# START OF Given text
Configuring ephemeral storage for runtime definitions

Ephemeral storage is node-local temporary storage (container-writable layer, emptyDir volumes) that is used by runtime pods for scratch data, unpacked models, staging, and logs. Insufficient ephemeral storage can cause pod eviction or job failures. Platform admins can centrally configure runtime-specific ephemeral storage requests and limits, ensuring predictable scheduling and safer capacity planning.

Before you begin

You must have instance admin access to the IBM® Software Hub cluster
You must have access to the WmlBase CR namespace (typically, the watsonx.ai™ project namespace)
Verify that the watsonx.ai operator is installed and healthy.

About this task

You can configure ephemeral storage for each runtime type in the WmlBase CR, in the spec.runtimeresources field. Each runtime key has request and limit values for ephemeral storage.
# END OF Given text
# START OF Data
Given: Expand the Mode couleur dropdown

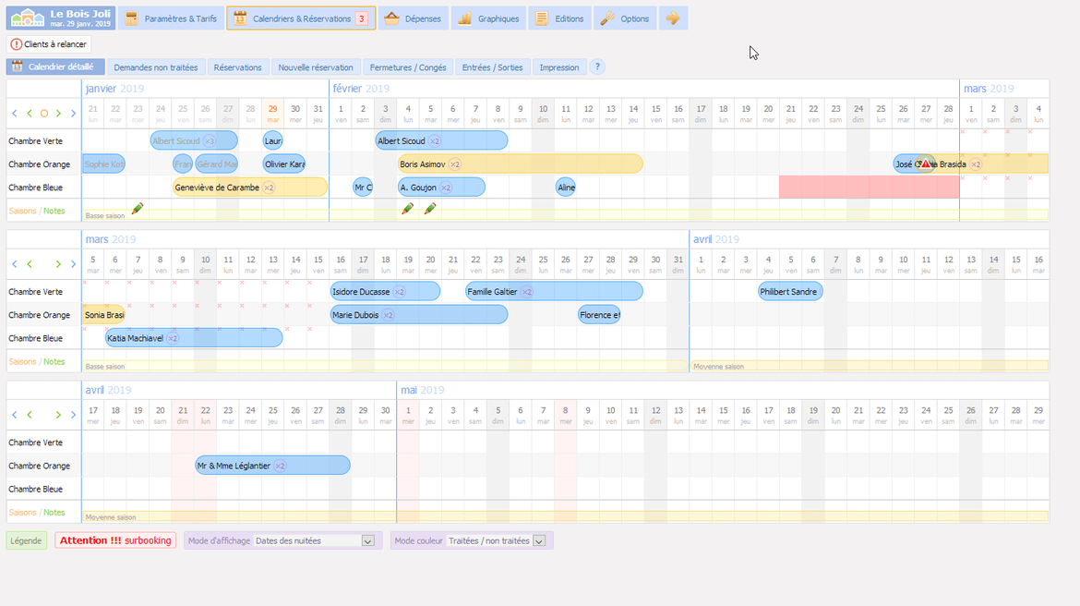Looking at the screenshot, I should [x=539, y=541].
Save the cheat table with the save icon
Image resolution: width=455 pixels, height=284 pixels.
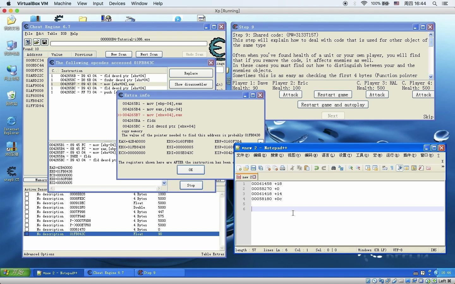click(x=45, y=42)
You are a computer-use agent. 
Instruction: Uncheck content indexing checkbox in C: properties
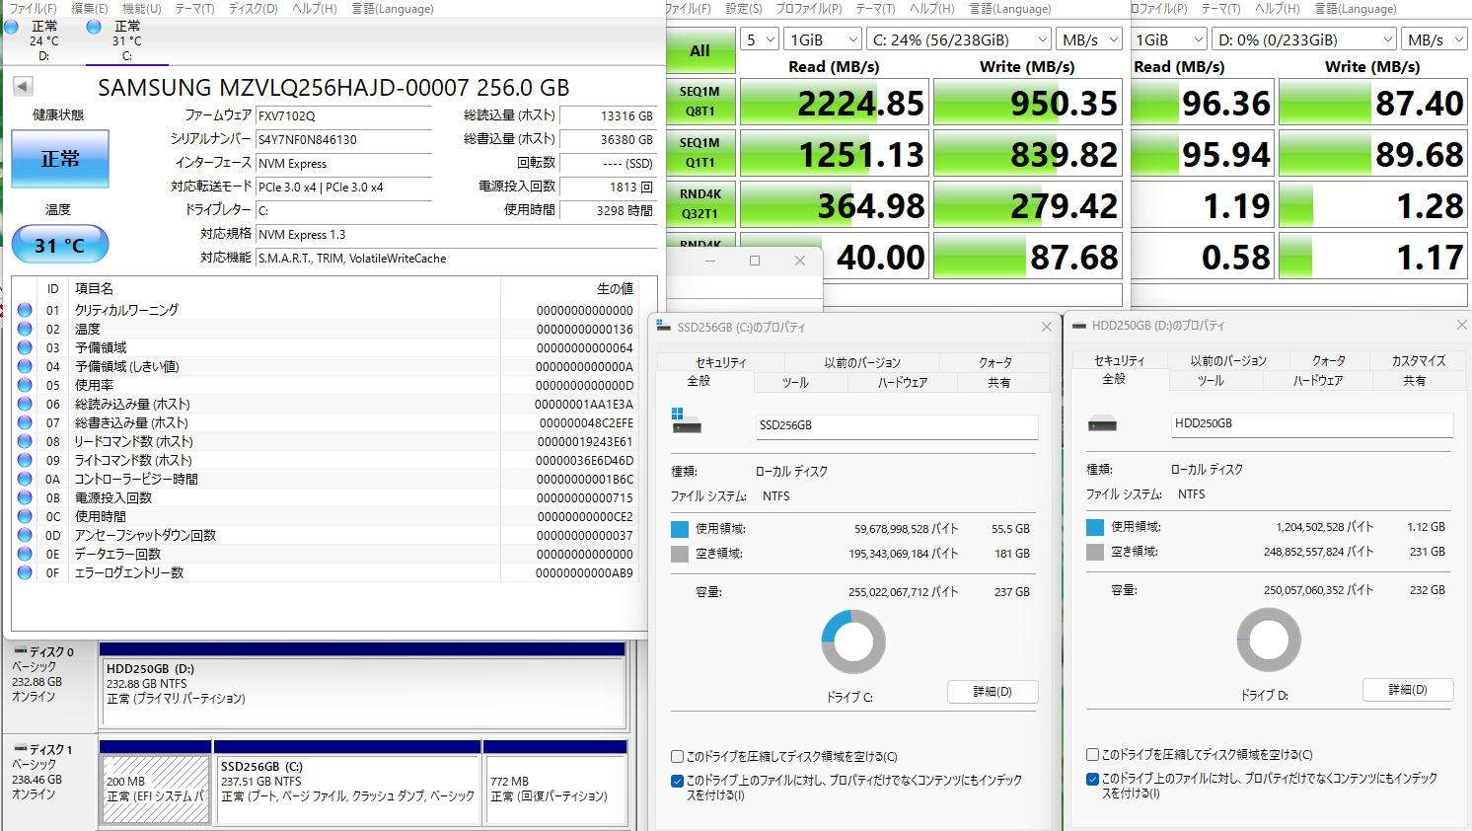678,781
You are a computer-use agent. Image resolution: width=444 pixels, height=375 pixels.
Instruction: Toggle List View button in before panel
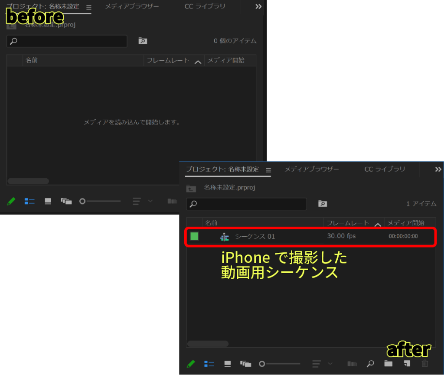pyautogui.click(x=29, y=201)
# END OF Data
Stated goal A: Summarize the text on ephemeral storage configuration in two sentences.
Stated goal B: Resume the text on ephemeral storage configuration from the point at which it stops.
The records are separate material, unrelated to the text on ephemeral storage configuration.

Expected output A: Ephemeral storage is node-local temporary storage that runtime pods use for scratch data, unpacked models, staging, and logs, and too little of it can cause pod eviction or job failures. Given instance admin access to the IBM Software Hub cluster, access to the WmlBase CR namespace, and a healthy watsonx.ai operator, platform admins can set ephemeral storage request and limit values for each runtime type in the spec.runtimeresources field of the WmlBase CR.

Expected output B:
Request: The amount of ephemeral storage that is guaranteed for a pod. It is used for scheduling decisions.
Limit: The maximum ephemeral storage that the pod can use. Exceeding the limit can trigger termination or eviction.

The values must be in Kubernetes quantity formats (for example, 8Gi, 12Gi, 10240Mi).

Changing ephemeral storage requests and limits:

Prevents runtime pods from being evicted under disk pressure
Improves utilization by right-sizing storage per workload

You can control:

Per-runtime requests and limits of ephemeral storage
Cluster-wide behavior through a single CR update

Note: Values that are set in the CR do not get reverted during an upgrade.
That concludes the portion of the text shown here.